Does TOML Formatter ask for any browser permissions?
TOML Formatter only needs the standard web platform — file picker access for the inputs you choose to load, and optionally clipboard access if you copy the result rather than downloading it. There is no microphone, camera, geolocation or background-permission request, because none of those are needed for the work the tool does.
Can I trust the output of TOML Formatter for important work?
TOML Formatter is built on standard browser APIs, which is the same class of engine used by professional developer utility pipelines. For deterministic operations, the output is byte-identical to what an equivalent CLI run would produce; for operations involving a codec or a model, the result is well within the range of what comparable tools generate. If you have a specific reference output you need to match, run a small test job first to confirm the configuration produces what you expect.
How accessible is the TOML Formatter interface?
TOML Formatter uses native HTML controls wherever possible, which means keyboard navigation, focus rings, and screen-reader labels work the way the platform expects.
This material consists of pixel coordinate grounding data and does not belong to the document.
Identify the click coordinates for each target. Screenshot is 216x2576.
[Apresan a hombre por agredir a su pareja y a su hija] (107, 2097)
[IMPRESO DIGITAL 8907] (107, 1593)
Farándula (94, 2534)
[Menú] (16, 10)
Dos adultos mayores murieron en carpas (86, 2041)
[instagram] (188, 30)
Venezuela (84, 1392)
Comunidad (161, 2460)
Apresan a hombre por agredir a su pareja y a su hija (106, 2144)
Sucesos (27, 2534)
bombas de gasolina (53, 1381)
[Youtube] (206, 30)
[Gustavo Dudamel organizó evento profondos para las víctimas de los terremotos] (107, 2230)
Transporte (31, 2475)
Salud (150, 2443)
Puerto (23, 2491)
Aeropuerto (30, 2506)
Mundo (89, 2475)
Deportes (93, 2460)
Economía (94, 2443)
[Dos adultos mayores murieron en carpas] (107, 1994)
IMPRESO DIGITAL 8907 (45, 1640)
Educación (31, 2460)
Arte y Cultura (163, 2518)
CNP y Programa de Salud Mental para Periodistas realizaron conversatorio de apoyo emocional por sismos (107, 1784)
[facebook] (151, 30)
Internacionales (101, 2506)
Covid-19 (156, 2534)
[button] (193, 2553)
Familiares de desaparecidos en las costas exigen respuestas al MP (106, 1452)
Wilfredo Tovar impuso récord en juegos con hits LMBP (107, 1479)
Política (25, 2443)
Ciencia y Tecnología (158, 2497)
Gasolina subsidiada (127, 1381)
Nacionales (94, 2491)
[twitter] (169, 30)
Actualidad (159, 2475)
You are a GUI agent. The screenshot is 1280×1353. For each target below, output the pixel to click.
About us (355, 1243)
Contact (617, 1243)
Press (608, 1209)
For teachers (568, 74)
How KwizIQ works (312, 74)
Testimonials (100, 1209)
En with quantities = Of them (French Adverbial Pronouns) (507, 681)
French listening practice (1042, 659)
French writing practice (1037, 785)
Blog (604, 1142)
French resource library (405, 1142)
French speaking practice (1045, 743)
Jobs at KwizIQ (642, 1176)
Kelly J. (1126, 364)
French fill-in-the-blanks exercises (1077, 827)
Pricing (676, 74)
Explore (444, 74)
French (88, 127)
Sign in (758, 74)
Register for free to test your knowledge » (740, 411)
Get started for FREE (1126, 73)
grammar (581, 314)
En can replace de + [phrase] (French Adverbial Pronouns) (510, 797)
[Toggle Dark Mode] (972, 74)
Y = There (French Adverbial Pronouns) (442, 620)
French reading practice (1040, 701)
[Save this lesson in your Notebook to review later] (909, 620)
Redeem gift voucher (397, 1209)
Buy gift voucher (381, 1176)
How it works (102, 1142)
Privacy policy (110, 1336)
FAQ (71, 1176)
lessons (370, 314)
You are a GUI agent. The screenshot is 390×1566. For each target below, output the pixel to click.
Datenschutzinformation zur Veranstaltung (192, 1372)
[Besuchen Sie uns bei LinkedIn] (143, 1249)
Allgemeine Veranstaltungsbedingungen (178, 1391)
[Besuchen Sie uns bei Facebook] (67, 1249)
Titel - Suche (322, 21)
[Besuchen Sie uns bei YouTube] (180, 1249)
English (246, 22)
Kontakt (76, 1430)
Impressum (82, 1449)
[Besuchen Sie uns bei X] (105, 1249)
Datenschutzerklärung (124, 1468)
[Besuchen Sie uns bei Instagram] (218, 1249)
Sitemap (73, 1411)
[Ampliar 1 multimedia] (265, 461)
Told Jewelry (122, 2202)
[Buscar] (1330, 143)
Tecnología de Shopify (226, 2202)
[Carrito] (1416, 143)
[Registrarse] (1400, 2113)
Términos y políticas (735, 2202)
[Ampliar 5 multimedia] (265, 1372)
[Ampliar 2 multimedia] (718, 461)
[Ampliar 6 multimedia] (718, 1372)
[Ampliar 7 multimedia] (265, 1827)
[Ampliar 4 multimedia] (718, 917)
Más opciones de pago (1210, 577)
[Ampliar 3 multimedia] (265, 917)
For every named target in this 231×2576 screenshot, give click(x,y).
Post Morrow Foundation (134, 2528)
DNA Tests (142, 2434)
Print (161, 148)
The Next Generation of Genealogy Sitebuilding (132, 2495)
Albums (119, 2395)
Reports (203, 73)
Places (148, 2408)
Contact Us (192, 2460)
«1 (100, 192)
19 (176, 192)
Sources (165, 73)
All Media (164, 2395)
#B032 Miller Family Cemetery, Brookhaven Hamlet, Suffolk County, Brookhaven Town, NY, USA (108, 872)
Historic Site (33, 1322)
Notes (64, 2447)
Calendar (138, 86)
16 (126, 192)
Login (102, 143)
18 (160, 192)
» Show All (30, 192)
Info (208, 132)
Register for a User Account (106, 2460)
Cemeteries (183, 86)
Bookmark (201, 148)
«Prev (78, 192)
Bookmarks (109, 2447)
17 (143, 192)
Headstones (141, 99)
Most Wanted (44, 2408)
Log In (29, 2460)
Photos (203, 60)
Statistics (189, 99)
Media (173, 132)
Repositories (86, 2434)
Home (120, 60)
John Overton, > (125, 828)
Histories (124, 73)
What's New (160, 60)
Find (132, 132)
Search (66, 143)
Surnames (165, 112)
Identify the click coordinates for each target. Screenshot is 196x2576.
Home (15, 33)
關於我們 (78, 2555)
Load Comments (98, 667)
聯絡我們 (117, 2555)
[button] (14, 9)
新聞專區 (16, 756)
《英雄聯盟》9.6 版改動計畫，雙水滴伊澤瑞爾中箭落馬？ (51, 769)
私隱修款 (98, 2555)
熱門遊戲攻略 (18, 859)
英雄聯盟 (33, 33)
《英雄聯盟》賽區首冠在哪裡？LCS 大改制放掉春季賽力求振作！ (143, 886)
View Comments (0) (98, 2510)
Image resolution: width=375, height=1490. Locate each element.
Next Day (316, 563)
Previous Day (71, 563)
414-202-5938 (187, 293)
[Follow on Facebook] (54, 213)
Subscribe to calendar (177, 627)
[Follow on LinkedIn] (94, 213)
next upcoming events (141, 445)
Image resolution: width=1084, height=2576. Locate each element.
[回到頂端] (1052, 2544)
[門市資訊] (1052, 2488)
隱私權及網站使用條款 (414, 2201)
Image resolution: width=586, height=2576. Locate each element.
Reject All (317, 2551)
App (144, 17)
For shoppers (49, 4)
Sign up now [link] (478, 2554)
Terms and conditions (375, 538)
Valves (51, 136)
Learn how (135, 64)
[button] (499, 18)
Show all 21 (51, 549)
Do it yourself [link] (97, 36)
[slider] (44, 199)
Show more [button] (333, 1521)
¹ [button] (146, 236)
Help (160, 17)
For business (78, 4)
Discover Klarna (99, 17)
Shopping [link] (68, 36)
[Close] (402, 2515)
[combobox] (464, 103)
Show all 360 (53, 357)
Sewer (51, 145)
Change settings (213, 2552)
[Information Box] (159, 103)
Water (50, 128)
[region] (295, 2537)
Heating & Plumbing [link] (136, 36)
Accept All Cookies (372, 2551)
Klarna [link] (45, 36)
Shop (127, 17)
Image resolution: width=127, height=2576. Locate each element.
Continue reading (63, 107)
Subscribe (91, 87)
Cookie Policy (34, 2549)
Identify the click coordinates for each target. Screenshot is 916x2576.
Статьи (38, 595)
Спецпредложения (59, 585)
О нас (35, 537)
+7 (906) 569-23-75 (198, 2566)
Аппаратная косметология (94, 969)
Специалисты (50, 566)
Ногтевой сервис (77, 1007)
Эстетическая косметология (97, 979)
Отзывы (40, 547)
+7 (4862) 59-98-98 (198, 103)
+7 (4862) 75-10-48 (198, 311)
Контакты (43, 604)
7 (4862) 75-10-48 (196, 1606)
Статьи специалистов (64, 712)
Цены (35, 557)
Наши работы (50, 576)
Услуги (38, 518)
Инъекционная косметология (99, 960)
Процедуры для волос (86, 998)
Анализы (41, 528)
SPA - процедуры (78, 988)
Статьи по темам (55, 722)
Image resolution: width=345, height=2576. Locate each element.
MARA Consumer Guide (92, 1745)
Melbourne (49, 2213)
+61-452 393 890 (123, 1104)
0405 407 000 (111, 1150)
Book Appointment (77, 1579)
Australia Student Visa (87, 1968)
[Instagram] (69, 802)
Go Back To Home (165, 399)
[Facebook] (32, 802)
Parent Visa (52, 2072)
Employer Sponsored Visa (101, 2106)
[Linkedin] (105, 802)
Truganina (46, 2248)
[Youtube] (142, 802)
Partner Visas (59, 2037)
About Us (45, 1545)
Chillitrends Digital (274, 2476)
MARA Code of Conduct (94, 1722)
The drop zone accepts files via the keyboard-accessible file picker as well as drag-and-drop, and result downloads use standard browser download flows. If you spot an accessibility gap, Favtoo treats it as a bug worth fixing.
Are jobs run with TOML Formatter stored anywhere?
Favtoo keeps no copy of your file because Favtoo never receives your file. TOML Formatter runs entirely in your browser, the input is held only in your tab's memory, and closing the tab discards it. There is no opt-in cloud history, no "recent jobs" panel synced to an account, and no server-side retention to configure — the architecture simply has nowhere for your file to be stored.